Tyle dobrej muzyki, ile uniesiesz!

Dudu Tassa & Jonny Greenwood – Jarak Qaribak

Najlepsze East meets West od czasu „Songs From The Victorious City”, Jaza Colemana i Anne Dudley, z pieśniami z Kairu. „Jarak Qaribak”. zahipnotyzuje was jak kobra swoją ofiarę.

Wolf Eyes – Dreams in Splattered Lines

Surrealistyczne kolaże dźwiękowe, groteskowe rytmy i melodie wyciśnięte z zagadkowych urządzeń, pokręcone melorecytacje i fragmenty taśm posklejane przez terrorystów noise’u w odrealniony soundtrack do halucynacji na granicy rzeczywistości.
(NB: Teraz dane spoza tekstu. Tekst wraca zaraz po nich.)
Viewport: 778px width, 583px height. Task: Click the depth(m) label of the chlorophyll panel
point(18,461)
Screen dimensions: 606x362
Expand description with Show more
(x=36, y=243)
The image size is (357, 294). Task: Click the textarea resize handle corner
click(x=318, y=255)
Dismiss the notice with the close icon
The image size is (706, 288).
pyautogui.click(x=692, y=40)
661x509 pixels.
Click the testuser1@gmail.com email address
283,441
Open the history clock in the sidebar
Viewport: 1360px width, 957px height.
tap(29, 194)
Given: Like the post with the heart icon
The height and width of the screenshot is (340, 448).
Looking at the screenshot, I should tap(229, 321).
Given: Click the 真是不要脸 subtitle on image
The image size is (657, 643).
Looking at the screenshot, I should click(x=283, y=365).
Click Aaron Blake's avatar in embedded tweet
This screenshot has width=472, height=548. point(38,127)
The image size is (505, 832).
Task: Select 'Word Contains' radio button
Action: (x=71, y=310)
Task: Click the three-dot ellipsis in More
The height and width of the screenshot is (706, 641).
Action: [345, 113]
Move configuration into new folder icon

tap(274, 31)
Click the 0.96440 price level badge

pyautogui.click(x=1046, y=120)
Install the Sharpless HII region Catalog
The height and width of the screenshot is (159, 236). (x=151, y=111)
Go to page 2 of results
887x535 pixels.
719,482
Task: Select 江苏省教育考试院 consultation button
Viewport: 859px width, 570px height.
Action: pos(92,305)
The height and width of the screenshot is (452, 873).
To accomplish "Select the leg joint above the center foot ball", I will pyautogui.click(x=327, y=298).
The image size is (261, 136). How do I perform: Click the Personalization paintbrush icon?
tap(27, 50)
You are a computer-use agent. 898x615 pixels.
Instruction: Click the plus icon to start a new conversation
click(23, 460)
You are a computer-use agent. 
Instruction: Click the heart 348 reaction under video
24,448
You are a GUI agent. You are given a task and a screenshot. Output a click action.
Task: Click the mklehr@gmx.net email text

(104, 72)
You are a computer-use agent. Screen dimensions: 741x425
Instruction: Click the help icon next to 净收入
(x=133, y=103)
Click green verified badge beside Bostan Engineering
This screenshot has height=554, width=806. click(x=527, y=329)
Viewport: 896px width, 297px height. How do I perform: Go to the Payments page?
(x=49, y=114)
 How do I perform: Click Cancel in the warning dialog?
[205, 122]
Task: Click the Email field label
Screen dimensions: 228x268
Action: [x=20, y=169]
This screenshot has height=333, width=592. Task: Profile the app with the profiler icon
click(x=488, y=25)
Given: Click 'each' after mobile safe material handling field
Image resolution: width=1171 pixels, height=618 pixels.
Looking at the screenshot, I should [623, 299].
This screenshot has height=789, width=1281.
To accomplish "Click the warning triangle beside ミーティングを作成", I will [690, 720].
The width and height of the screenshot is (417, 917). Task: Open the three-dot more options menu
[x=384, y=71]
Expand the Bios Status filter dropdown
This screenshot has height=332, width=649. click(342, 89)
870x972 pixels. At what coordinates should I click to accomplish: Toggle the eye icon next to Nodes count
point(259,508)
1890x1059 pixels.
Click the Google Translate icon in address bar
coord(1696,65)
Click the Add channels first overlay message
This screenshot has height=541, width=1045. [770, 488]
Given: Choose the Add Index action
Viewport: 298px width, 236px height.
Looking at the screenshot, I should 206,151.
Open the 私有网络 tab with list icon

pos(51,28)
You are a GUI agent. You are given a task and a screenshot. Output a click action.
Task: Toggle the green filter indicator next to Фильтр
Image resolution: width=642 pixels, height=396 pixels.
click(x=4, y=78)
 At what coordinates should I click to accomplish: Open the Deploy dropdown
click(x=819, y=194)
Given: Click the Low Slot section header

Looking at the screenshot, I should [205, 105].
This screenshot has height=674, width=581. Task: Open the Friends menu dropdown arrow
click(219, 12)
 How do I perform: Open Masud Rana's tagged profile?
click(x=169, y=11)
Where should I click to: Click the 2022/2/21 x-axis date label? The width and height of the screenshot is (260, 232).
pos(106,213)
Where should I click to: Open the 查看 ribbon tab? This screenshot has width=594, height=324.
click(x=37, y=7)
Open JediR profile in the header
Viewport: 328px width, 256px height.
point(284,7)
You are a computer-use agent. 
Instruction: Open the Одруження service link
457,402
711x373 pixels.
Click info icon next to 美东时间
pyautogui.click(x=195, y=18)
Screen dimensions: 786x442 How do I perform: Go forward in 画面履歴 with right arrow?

Protomartyr – Formal Growth in the Desert

Emocjonalny pocisk prosto w serce. Od krytyki techno – kapitalizmu, przez zmagania z nieuchronnością straty aż po próbę odnalezienia radości w życiu, które jednak trwa.

HMLTD – The Worm

Progresywny pop? Punkowy musical? Jazzujący metal? Płyta łącząca wszystkie style i pozostająca poza nimi. Koncept album o pokonywaniu depresji, przedstawionym jako walka z mitycznym Robalem pustoszącym średniowieczną Anglię. Muzyka nieprzewidywalna.

Cinemon – Supercharged

Ostre i ekspresyjne, ale bardzo melodyjne, grunge’owe zadziory i energetyczne rockowe ballady. Okazuje się, że na terenie, na którym już wszystko zostało odkryte, nadal można grać świeżą i porywającą muzykę.

Josephine Foster – Domestic Sphere

Melancholijne, minimalistyczne pieśni – rozmowy z duchami. Miauczące koty, skrzypiące drzwi, grające świerszcze, śpiewające ptaki, odgłosy otoczenia, gitara elektryczna i głos. To leniwie snująca się muzyka o niezwykłej sile przyciągania.